[Opinion] High school workloads make students resent reading


Leah Ronkin

Students who are avid readers now find themselves unable to read for fun. The picture depicts a young girl saying "This is my third book this week!" with the caption "then" next to an older girl saying "I haven't read for fun in years" with the caption "Now."
Students who were once avid readers now find themselves unable to read for fun. Graphic by Leah Ronkin

In elementary school, reading for fun is emphasized as one of the best ways to sharpen students’ intellect. As kids progress through the school system, the emphasis stays the same while the workload gets more intense. Eventually, reading becomes less of a treat and more of a chore, which is seriously harming student’s reading skills.

For many kids of the modern age, reading seems to be a last resort for recreational activities, with social media and television being the preferred pursuits. According to the American Psychological Association, less than 20% of U.S. teens report reading anything for pleasure daily, while 80% report using social media. While many are quick to blame the internet’s increased presence for this, it seems there is another underlying cause.

The issue is the sheer lack of time most high schoolers experience.
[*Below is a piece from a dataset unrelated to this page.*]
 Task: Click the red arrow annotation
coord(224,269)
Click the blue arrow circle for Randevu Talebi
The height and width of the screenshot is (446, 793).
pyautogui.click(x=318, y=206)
In a 2013 study conducted by the University of Phoenix, students were given an average of 17.5 hours of homework per week, or around 2.5 hours a day. Couple this with the eight hours a day spent in school plus extracurriculars, it’s no wonder most high schoolers find themselves straying away from light reading.

Because most high school work involves reading, the act of reading anything of substance for any reason becomes associated with work. Meanwhile, social media has become a mindless escape to rest the constantly working mind. It’s no wonder high schoolers of today are typically opting to scroll through Instagram rather than cracking open a book.

And the damage doesn’t just stop there. This is a cycle of positive reinforcement. As people opt less for reading, their reading skills decline. 

The whole point of reading for fun is to sharpen skills and gain exposure. Without consistent reading for pleasure, reading is becoming harder and therefore even less enjoyable. It comes to the point where even if a student wanted to read for pleasure, the act would feel horribly arduous.

Students need to learn again that reading can be enjoyable. The first step is letting students read books at their own pace and without extensive follow-up work so that reading doesn’t feel like an assignment but an endeavor. 

While it might be hard to achieve, with the correct effort, students will hopefully eventually be re-inspired to pick up a book in their free time and see it as an escape instead of a burden.